*** Begin section ***

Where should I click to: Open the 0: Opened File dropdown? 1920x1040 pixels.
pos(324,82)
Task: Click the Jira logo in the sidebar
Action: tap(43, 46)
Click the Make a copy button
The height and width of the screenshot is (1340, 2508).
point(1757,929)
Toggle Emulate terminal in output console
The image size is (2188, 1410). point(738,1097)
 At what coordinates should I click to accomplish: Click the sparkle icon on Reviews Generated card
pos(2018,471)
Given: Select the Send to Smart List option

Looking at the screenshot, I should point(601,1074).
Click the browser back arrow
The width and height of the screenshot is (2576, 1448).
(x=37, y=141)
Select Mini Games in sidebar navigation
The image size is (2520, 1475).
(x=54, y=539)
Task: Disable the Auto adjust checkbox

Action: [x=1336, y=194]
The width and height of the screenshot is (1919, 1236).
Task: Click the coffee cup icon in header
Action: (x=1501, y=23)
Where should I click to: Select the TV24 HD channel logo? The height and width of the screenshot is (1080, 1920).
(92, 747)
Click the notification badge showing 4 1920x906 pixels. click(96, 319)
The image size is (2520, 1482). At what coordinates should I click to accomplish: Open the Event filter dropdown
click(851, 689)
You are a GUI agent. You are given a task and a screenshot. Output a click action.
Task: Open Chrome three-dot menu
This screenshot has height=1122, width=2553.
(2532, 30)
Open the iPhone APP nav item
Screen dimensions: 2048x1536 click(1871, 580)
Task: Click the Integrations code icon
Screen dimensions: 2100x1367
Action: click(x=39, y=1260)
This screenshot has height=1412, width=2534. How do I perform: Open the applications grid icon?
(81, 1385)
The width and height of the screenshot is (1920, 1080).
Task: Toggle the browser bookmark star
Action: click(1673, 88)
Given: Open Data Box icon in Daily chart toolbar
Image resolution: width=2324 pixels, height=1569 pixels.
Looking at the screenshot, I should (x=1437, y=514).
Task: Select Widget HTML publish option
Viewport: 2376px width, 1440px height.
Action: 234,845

*** End section ***

— Work to complete —
Every record is to be repeated exactly as it stands above.

— Solution to this task —
Where should I click to: Open the 0: Opened File dropdown? 1920x1040 pixels.
pos(324,82)
Task: Click the Jira logo in the sidebar
Action: tap(43, 46)
Click the Make a copy button
The height and width of the screenshot is (1340, 2508).
point(1757,929)
Toggle Emulate terminal in output console
The image size is (2188, 1410). point(738,1097)
 At what coordinates should I click to accomplish: Click the sparkle icon on Reviews Generated card
pos(2018,471)
Given: Select the Send to Smart List option

Looking at the screenshot, I should point(601,1074).
Click the browser back arrow
The width and height of the screenshot is (2576, 1448).
(x=37, y=141)
Select Mini Games in sidebar navigation
The image size is (2520, 1475).
(x=54, y=539)
Task: Disable the Auto adjust checkbox

Action: [x=1336, y=194]
The width and height of the screenshot is (1919, 1236).
Task: Click the coffee cup icon in header
Action: (x=1501, y=23)
Where should I click to: Select the TV24 HD channel logo? The height and width of the screenshot is (1080, 1920).
(92, 747)
Click the notification badge showing 4 1920x906 pixels. click(96, 319)
The image size is (2520, 1482). At what coordinates should I click to accomplish: Open the Event filter dropdown
click(851, 689)
You are a GUI agent. You are given a task and a screenshot. Output a click action.
Task: Open Chrome three-dot menu
This screenshot has height=1122, width=2553.
(2532, 30)
Open the iPhone APP nav item
Screen dimensions: 2048x1536 click(1871, 580)
Task: Click the Integrations code icon
Screen dimensions: 2100x1367
Action: click(x=39, y=1260)
This screenshot has height=1412, width=2534. How do I perform: Open the applications grid icon?
(81, 1385)
The width and height of the screenshot is (1920, 1080).
Task: Toggle the browser bookmark star
Action: click(1673, 88)
Given: Open Data Box icon in Daily chart toolbar
Image resolution: width=2324 pixels, height=1569 pixels.
Looking at the screenshot, I should (x=1437, y=514).
Task: Select Widget HTML publish option
Viewport: 2376px width, 1440px height.
Action: 234,845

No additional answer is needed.